10.1002/solr.202101066
Open Access Version

Abstract:
Combining a perovskite top cell with a conventional passivated emitter and rear cell (PERC) silicon bottom cell in a monolithically integrated tandem device is an economically attractive solution to boost the power conversion efficiency (PCE) of silicon single-junction technology. Proof-of-concept perovskite/silicon tandem solar cells using high-temperature stable bottom cells featuring a polycrystalline silicon on oxide (POLO) front junction and a PERC-type passivated rear side with local aluminum-p+ contacts are reported. For this PERC/POLO cell, a process flow that is compatible with industrial, mainstream PERC technology is implemented. Top and bottom cells are connected via a tin-doped indium oxide recombination layer. The recombination layer formation on the POLO front junction of the bottom cell is optimized by postdeposition annealing and mitigation of sputter damage.

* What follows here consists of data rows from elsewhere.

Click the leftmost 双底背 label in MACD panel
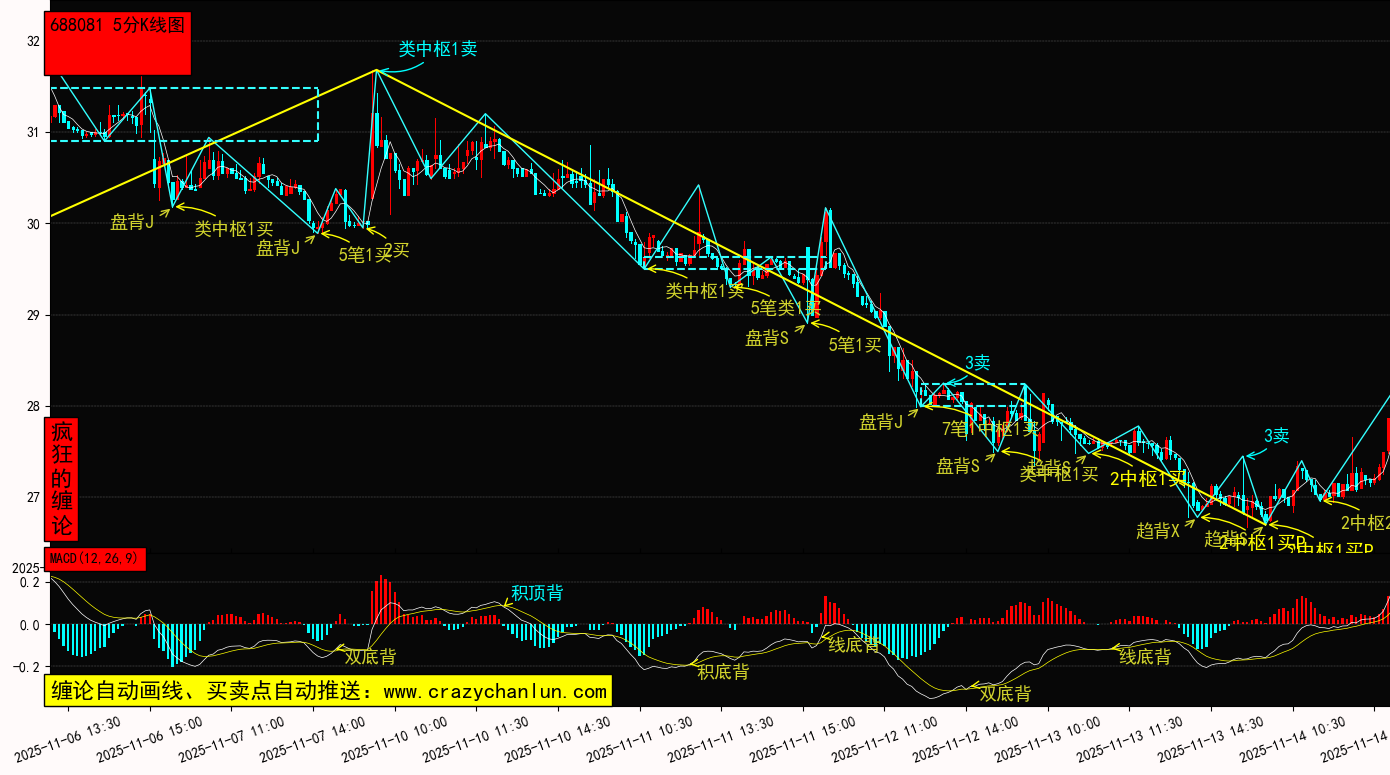 (370, 657)
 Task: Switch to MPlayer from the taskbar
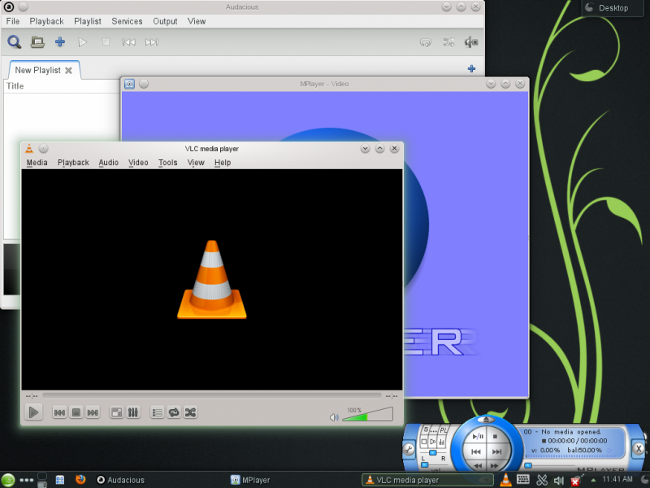pos(250,480)
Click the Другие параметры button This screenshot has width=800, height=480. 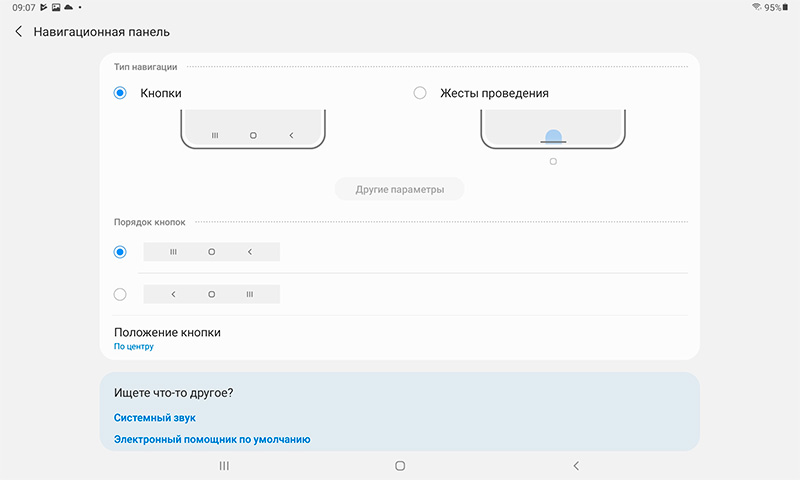point(399,189)
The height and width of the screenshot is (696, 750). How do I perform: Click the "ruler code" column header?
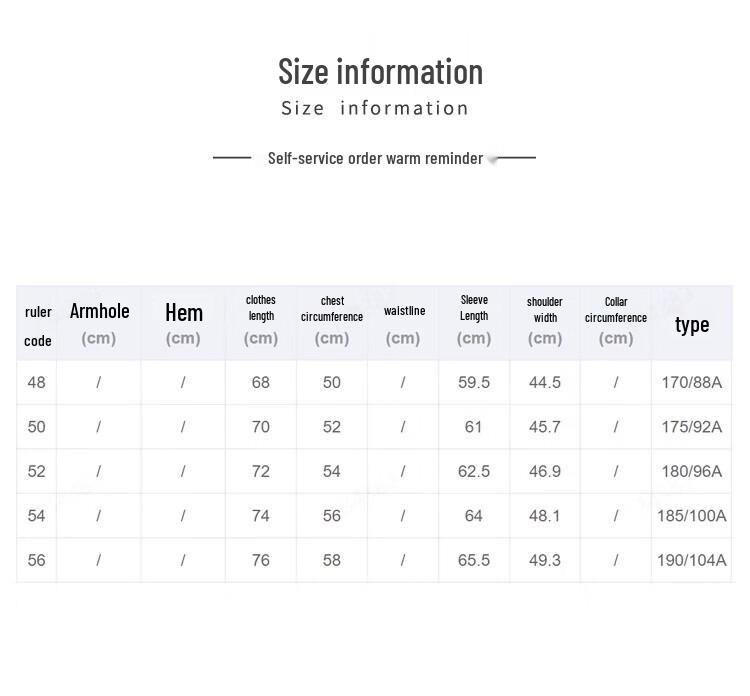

The perovskite top cell is monolithically integrated in a p−i−n junction device architecture. Proof-of-concept tandem cells demonstrate a PCE of up to 21.3%. Based on the experimental findings and supporting optical simulations, major performance enhancements by process and layer optimization are identified and a PCE potential of 29.5% for these perovskite/silicon tandem solar cells with PERC-like bottom cell technology is estimated.